Abel Chapatarango, Shakeman Mugari and Caswell Tlali were sued by their former employer, Lesotho Times and Sunday Express, after discovering that the three had opened a publishing company of their own.
The order granted by the Lesotho high court prevents the three men from practising journalism within 200km of the Lesotho Times offices in Maseru. It also stops them from opening any newspaper within the same radius for a period of 12 months.
Basildon Peta, the chief executive and director of Africa Media Holdings, which owns the two papers, hotly denied that the case had any bearing on media freedom.
Peta insisted it concerned "civil and criminal violations of the laws of Lesotho, period". He asked: "Are these three implying that because they are journalists, then they are above the law and immune to the statutes that govern all of us?"
However, the national director of the Media Institute of Southern Africa in Lesotho, Tsebo Mats'asa, said he was praying that Lesotho's court of appeal reversed the ruling.
The case set a bad precedent, Mats’asa said – especially as media practitioners have limited employment opportunities in Lesotho. He could foresee similar cases where media proprietors "are going to be a stumbling block for establishment of media initiatives".
The ruling finds that the three journalists breached competition law and their fiduciary duties, as Chapatarango was a director of both companies and Mugari and Tlali held senior positions.
In his judgment, Judge Lebohang Molete cites the Companies Act of 2011, which "stipulates that a director who has an interest in a transaction or proposed transaction with a company shall cause the nature and full extent of his interest to be entered in the register of directors; and shall also disclose it to the board".
However, Mats'asa objected that "media proprietors who are already seriously underpaying their employees for fear of competition, are now creeping towards claims of unfair competition. They know that some employees will surely join new publications, especially if they make better offers."
Mats'asa, who is also a media practitioner and policy advocacy activist, argued that having more newspapers "ensures pluralism and diversity of the media. However, [this] case has been decided by the court of law. What is left is for the respondents to … appeal."
Mugari told the Mail & Guardian that an appeal is in the pipeline. "We believe the interdict violates our constitutional right to earn a living and practise our profession," he said. "The interdict is tantamount to jailing us. It's unprecedented in Lesotho. How does the court expect us to survive when we are not practising our profession?"
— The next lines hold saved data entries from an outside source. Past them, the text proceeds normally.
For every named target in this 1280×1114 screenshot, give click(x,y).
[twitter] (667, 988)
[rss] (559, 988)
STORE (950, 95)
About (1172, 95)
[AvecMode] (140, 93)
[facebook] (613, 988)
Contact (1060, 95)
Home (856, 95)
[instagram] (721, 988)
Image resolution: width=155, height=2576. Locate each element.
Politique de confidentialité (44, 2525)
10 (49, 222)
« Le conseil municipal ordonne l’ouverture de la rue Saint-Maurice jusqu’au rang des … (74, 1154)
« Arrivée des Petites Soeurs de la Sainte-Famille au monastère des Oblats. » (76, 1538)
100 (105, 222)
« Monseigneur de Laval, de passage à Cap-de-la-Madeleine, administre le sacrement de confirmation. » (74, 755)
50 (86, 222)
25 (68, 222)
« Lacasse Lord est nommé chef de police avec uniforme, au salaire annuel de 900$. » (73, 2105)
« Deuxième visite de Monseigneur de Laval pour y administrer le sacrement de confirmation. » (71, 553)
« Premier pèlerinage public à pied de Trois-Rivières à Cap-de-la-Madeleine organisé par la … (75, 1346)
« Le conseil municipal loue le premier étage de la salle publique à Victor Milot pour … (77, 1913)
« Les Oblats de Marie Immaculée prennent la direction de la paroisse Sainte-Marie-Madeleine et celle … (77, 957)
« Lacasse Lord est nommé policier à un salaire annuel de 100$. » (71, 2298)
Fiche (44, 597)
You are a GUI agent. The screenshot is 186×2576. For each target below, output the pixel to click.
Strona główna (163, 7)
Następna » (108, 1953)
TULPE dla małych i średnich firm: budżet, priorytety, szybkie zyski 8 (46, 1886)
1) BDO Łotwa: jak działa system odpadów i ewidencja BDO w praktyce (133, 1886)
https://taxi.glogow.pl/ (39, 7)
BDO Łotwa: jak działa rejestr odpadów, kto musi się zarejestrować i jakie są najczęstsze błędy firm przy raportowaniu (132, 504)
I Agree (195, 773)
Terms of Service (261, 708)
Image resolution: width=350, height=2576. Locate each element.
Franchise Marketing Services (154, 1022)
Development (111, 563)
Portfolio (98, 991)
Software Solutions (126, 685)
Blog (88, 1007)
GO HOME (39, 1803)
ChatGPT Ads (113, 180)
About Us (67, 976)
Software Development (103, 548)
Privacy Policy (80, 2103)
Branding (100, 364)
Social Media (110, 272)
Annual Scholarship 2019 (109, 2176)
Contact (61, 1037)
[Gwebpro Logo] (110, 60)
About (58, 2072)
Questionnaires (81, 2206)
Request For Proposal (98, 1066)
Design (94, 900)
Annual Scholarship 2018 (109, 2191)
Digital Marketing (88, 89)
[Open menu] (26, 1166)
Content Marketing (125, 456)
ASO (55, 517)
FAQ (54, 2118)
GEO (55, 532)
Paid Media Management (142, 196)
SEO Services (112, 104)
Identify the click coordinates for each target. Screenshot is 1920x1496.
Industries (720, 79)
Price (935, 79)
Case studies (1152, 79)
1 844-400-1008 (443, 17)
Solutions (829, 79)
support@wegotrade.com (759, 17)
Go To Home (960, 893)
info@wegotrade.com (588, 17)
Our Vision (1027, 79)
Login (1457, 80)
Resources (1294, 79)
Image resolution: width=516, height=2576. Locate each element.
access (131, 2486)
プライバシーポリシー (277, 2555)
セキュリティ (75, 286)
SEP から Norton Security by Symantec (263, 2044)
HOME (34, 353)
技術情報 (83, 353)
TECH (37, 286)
In his anwering affidavit, Chapatarango echoed Mugari's sentiments: "I am a professional journalist ... for more than 15 years and I know of no other trade ... If I am being deprived of seeking employment or establishing a business entity that is aligned to my profession it would mean that I am denied the basic means of earning a livelihood."
Mugari described the ruling as a blow to media freedom in Lesotho. "Any democratic country needs as many media platforms as possible," he said.
"Lesotho currently has three main newspapers, two of which are owned by Basildon. The interdict means that we will not start our newspaper until September this year.
"In the meantime we will not be working as professional journalists. Surely any judgment that stops journalists from working and a newspaper from publishing for any period undermines media freedom?"
However, Peta said it was "unacceptable" for a director to set up a competing business without declaring his interest. "We entrusted Chapatarango with virtually the day-to-day running of this business. He mobilised our other key employees to support his project. He got them to be disloyal to us."
In his affidavit, Chapatarango denied Peta's claims. "At no point did [I] or any of the other two respondents jointly collude to sabotage the business interests of the alleged or at all … [We] decided to join forces in order to venture into a commercial enterprise and this initiative was neither out of stealth nor chicanery."
He added that his business was merely in its "floating stages" and not yet operational.